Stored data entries
++++++++++++++++++++

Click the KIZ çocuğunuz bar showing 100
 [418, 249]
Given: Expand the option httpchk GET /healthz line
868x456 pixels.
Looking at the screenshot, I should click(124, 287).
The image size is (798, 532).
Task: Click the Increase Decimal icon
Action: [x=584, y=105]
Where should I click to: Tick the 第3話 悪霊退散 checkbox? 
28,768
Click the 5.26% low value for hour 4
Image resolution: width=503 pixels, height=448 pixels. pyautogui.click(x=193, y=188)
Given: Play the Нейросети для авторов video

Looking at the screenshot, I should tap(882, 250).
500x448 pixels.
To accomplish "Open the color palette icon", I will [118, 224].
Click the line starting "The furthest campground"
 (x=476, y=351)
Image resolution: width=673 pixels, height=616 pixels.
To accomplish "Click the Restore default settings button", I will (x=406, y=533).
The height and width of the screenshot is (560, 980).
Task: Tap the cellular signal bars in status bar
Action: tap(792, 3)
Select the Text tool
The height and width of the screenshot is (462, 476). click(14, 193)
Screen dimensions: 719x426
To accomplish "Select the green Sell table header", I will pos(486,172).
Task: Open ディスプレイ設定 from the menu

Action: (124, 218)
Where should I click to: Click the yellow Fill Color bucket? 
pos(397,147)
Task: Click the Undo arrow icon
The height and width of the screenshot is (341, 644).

++++++++++++++++++++

◆ TASK GOAL ◆
What should come out is the exact run of lines from the one holding "Image resolution: width=673" through the end of the records above, and nothing besides.

◆ ANSWER FOR THIS EXERCISE ◆
Image resolution: width=673 pixels, height=616 pixels.
To accomplish "Click the Restore default settings button", I will (x=406, y=533).
The height and width of the screenshot is (560, 980).
Task: Tap the cellular signal bars in status bar
Action: tap(792, 3)
Select the Text tool
The height and width of the screenshot is (462, 476). click(14, 193)
Screen dimensions: 719x426
To accomplish "Select the green Sell table header", I will pos(486,172).
Task: Open ディスプレイ設定 from the menu

Action: (124, 218)
Where should I click to: Click the yellow Fill Color bucket? 
pos(397,147)
Task: Click the Undo arrow icon
The height and width of the screenshot is (341, 644).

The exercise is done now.